2. Triathlon-Bundesliga Nord: Richtungweisender Wettkampf in Eutin

16.06.2016 09:52 von Jan Sägert

Beim Rosenstadt-Triathlon in Eutin steht am kommenden Sonntag der zweite Wettkampf der 2.Triathlon-Bundesliga Nord auf dem Programm. Dabei wird sich zeigen, ob die Siege der Startgemeinschaft Stadtwerke Team Witten/Kaifu TriTeam Hamburg (Damen) und dem Pro Athletes Kölner Triathlon Team (Herren) nur eine Momentaufnahme war, oder ob die beim Auftakt in Gütersloh siegreichen Teams ihre starken Auftritte bestätigen können.

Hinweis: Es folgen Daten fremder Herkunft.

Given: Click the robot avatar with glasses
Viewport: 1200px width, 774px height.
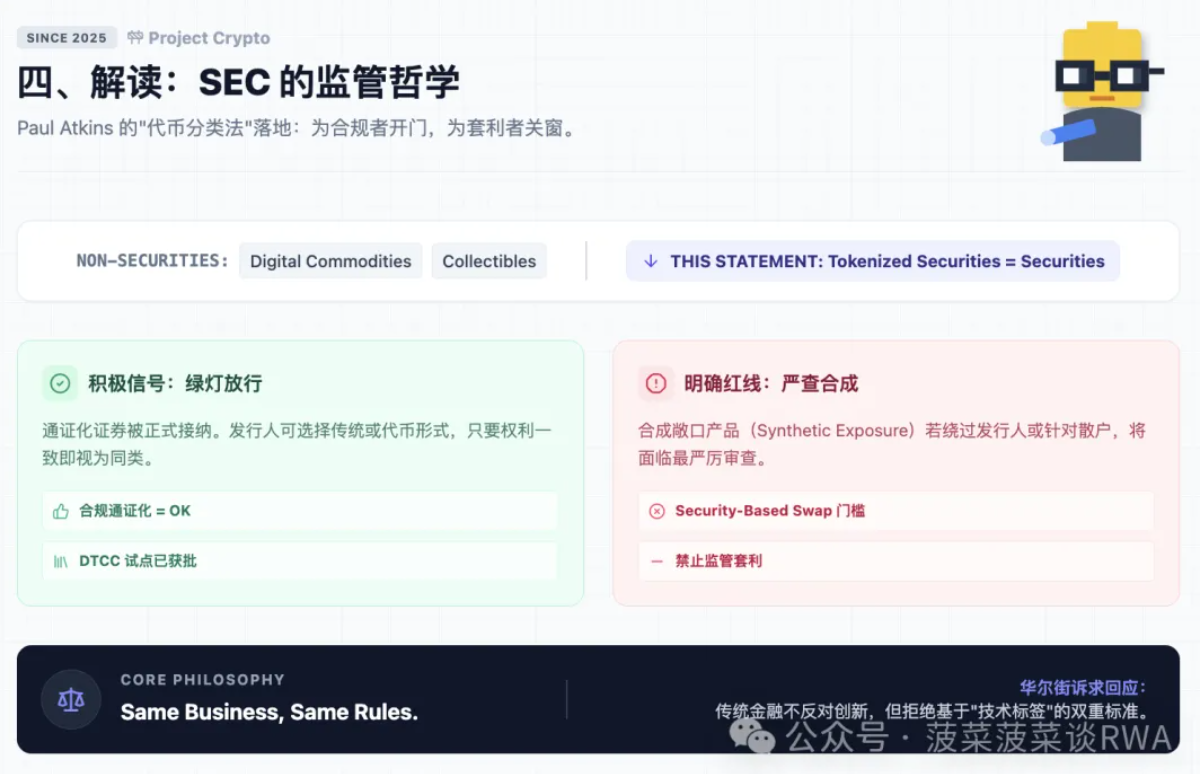Looking at the screenshot, I should (1102, 92).
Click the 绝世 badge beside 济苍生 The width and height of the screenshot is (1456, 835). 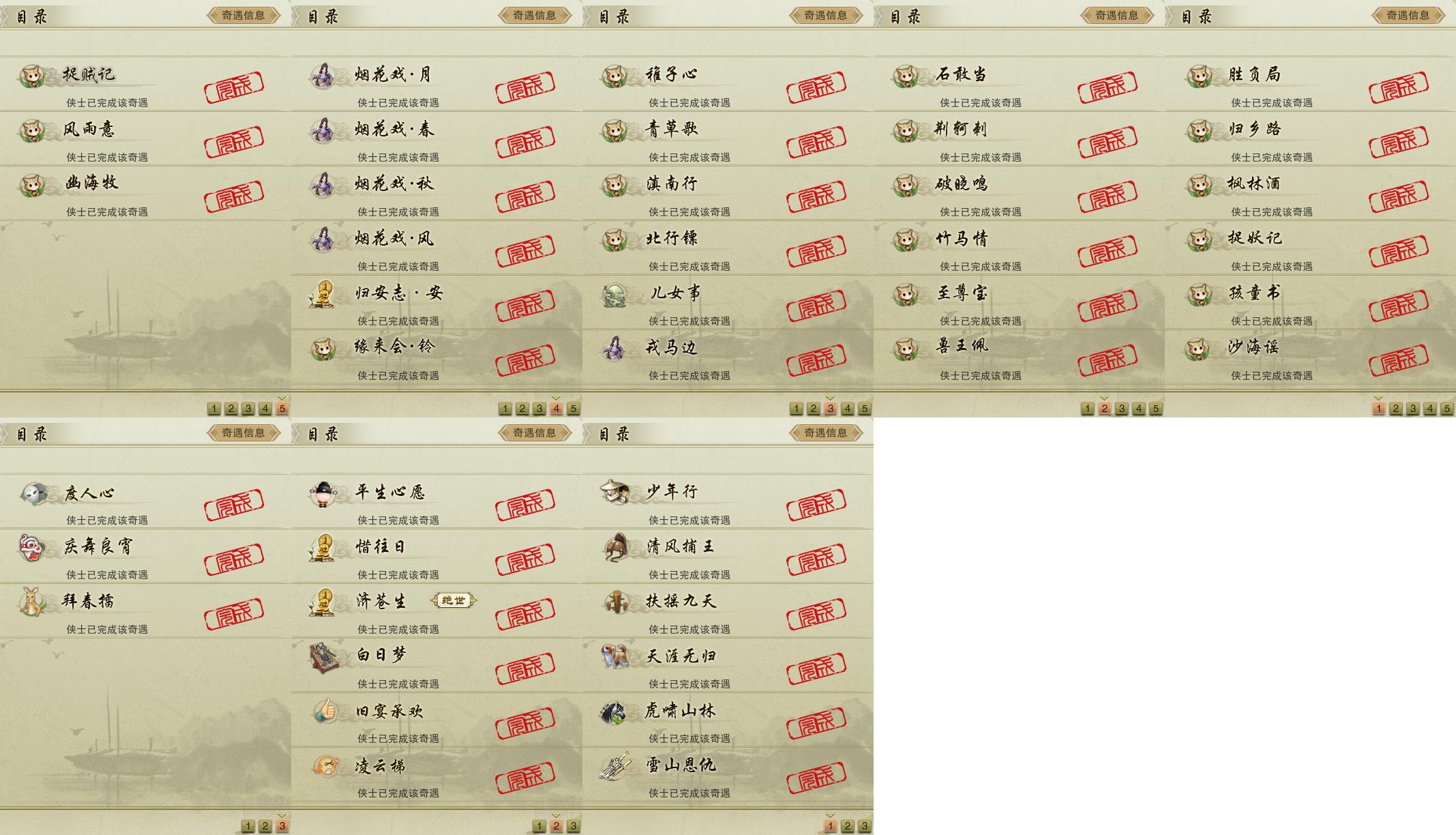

Die erste Herausforderung des Wettkampftags ist zweifellos die für die 2. Triathlon-Bundesliga ungewöhnliche Startzeit. Die Herren werden schon um 8:45 Uhr in den „Kleinen Eutiner See“ geschickt, die Frauen müssen "erst“ um 10:10 Uhr ran.

Zudem steht im Gegensatz zu den Vorjahren, in denen die Aktiven der Bundesliga über die Kurz-Distanz (1,5 km Schwimmen, 40 km Radfahren, 10 km Laufen) antreten mussten, dieses Mal nur eine Sprint-Distanz (0,75 / 20 / 5,5 km) auf dem Programm. Im „Kleinen Eutiner See“ haben die Veranstalter vom PSV Eutin einen Dreieckskurs vorbereitet, wobei es vor allem im Herrenrennen an den Bojen eng werden dürfte. Auf der topfebenen Radstrecke, die für den übrigen Verkehr voll gesperrt ist,  gilt es an den Wendepunkten rechtzeitig die Geschwindigkeit zu drosseln. Das Laufen führt die Athleten wieder zurück an den Eutiner See.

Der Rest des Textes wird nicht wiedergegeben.